First, we note that § 427 was enacted in 1955, and was thus on the books in 1977 when Loomis was decided. So the Loomis court could certainly have considered it. We presume that it rejected it. Second, Loomis did consider applying an analogous statute, former art. 3272, the old escheat statute, and explicitly rejected it because that article — like § 427 in this case — operated only in the absence of descendants entitled to claim the estate. Since the Loomis court found that the maternal descendants were entitled to the paternal moiety, the facts necessary to trigger art. 3272 were not present. Loomis, 553 S.W.2d at 169. Similarly, § 427 directs district courts to pay to the State Treasurer any portions of estates unclaimed by those entitled to claim them. However, since we have just held that appellant is entitled to claim the entire estate, and she has done so, there is nothing left unclaimed, and so § 427 does not apply; the facts that would trigger it are not present.

CONCLUSION

We hold that the trial court’s judgment declaring heirship was erroneous in that it ordered the paternal moiety to be administered by the administratrix of Kane’s estate. As appellant’s first two points of error are sustained, we need not reach the third. That part of the judgment disposing of the paternal moiety is reversed, and we here render judgment that appellant take the entire amount of the paternal moiety.

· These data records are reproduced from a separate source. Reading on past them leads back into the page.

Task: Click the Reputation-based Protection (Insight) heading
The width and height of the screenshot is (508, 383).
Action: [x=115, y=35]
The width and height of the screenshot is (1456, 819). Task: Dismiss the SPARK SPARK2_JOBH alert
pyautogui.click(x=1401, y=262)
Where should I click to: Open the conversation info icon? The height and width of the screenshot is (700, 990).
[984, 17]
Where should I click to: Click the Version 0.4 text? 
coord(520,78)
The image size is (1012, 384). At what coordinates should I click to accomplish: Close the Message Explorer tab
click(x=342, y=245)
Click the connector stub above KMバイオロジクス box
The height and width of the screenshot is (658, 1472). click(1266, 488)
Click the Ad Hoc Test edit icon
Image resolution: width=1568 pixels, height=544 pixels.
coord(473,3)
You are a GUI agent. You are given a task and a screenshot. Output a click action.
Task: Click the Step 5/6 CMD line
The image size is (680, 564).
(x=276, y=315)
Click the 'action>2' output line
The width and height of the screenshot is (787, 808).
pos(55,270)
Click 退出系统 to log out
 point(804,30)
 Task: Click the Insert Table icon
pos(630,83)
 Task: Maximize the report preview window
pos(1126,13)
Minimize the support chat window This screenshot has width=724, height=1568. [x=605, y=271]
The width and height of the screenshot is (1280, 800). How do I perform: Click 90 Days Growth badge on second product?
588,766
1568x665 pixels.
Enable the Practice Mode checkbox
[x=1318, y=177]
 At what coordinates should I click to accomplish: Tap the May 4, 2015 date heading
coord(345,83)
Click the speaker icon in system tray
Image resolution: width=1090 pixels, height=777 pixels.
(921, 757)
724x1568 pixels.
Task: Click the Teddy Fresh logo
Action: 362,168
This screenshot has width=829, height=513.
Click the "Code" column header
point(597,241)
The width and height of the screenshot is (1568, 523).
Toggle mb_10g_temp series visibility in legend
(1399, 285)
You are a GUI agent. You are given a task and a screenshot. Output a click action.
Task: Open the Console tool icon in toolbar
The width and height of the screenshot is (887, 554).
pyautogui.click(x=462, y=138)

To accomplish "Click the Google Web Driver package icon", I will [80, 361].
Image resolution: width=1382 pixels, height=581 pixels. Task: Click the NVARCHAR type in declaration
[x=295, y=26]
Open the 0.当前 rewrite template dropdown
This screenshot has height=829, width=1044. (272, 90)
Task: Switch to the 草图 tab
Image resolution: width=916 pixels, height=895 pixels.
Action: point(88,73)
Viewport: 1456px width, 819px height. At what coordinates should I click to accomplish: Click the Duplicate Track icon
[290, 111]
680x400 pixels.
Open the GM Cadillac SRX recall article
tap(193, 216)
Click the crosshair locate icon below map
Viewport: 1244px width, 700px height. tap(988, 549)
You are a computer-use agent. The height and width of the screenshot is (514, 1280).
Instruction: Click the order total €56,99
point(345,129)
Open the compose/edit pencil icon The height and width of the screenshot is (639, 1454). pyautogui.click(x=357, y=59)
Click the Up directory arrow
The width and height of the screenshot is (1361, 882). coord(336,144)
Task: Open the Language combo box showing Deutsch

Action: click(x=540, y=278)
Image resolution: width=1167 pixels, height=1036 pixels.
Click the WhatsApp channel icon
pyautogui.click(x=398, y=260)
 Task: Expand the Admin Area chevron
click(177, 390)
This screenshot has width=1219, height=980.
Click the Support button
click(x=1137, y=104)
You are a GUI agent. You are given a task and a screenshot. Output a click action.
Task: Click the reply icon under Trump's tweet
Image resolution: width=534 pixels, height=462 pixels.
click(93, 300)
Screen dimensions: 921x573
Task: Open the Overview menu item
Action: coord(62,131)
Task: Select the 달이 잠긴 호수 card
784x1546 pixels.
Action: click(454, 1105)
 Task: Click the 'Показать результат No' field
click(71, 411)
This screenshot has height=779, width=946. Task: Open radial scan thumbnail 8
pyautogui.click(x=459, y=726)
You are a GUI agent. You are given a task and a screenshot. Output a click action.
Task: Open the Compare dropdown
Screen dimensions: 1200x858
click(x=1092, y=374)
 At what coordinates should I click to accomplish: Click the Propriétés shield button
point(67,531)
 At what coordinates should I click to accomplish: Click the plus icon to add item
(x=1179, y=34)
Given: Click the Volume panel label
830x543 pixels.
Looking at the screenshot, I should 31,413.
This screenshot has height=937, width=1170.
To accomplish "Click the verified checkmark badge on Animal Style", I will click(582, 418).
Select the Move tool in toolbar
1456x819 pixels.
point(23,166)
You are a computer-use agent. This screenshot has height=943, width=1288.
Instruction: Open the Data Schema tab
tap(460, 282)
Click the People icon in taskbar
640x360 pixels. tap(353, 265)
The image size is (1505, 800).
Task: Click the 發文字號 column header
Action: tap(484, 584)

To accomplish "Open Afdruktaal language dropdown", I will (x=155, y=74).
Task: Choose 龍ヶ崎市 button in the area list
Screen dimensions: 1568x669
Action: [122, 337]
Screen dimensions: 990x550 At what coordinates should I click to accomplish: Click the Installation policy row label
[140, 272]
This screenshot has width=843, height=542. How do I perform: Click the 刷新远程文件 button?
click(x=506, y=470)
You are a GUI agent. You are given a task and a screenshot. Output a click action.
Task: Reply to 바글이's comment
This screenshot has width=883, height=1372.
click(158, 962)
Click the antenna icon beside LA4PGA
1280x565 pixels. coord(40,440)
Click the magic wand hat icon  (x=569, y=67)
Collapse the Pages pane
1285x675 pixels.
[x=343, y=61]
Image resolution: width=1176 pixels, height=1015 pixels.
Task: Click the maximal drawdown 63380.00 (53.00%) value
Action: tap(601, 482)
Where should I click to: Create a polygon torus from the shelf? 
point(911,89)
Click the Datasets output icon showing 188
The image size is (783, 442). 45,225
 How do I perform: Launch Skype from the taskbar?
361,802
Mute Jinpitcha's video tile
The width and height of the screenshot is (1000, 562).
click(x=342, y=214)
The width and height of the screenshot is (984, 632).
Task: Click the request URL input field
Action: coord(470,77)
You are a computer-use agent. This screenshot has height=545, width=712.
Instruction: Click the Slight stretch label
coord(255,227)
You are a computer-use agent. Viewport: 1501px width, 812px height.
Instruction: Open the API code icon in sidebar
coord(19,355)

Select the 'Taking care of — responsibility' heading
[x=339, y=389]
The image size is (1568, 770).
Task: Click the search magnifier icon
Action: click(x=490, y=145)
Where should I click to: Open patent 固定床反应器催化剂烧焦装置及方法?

. Section 38(a)4 reads as follows:

“If there be none of the kindred aforesaid, then the inheritance shall be divided into two moieties, one of which shall go to the paternal and the other to the maternal kindred, in the following course: To the grandfather and grandmother in equal portions, but if only one of these be living, then the estate shall be divided into two equal parts, one of which shall go to such survivor, and the other shall go to the descendant or descendants of such deceased grandfather or grandmother. If there be no such descendants, then the whole estate shall be inherited by the surviving grandfather or grandmother. If there be no surviving grandfather or grandmother, then the whole of such estate shall go to their descendants, and so on without end, passing in like manner to the nearest lineal ancestors and their descendants.”

. To help allay some of the confusion surrounding this unfortunately-worded statute, we wish to make it clear that we are relying entirely on the Loomis legislative policy argument in our construction of the statute. It would be tempting to view the words "the whole estate" and "the whole of such estate" as applying not to the whole of each moiety, but instead to the whole estate before division into moieties. This reasoning would produce the same result here as the path we did choose, but that approach has been rejected in Golden v. York, 410 S.W.2d 181 (Tex.1966) and McKinney v. Abbott, 49 Tex. 371 (1878).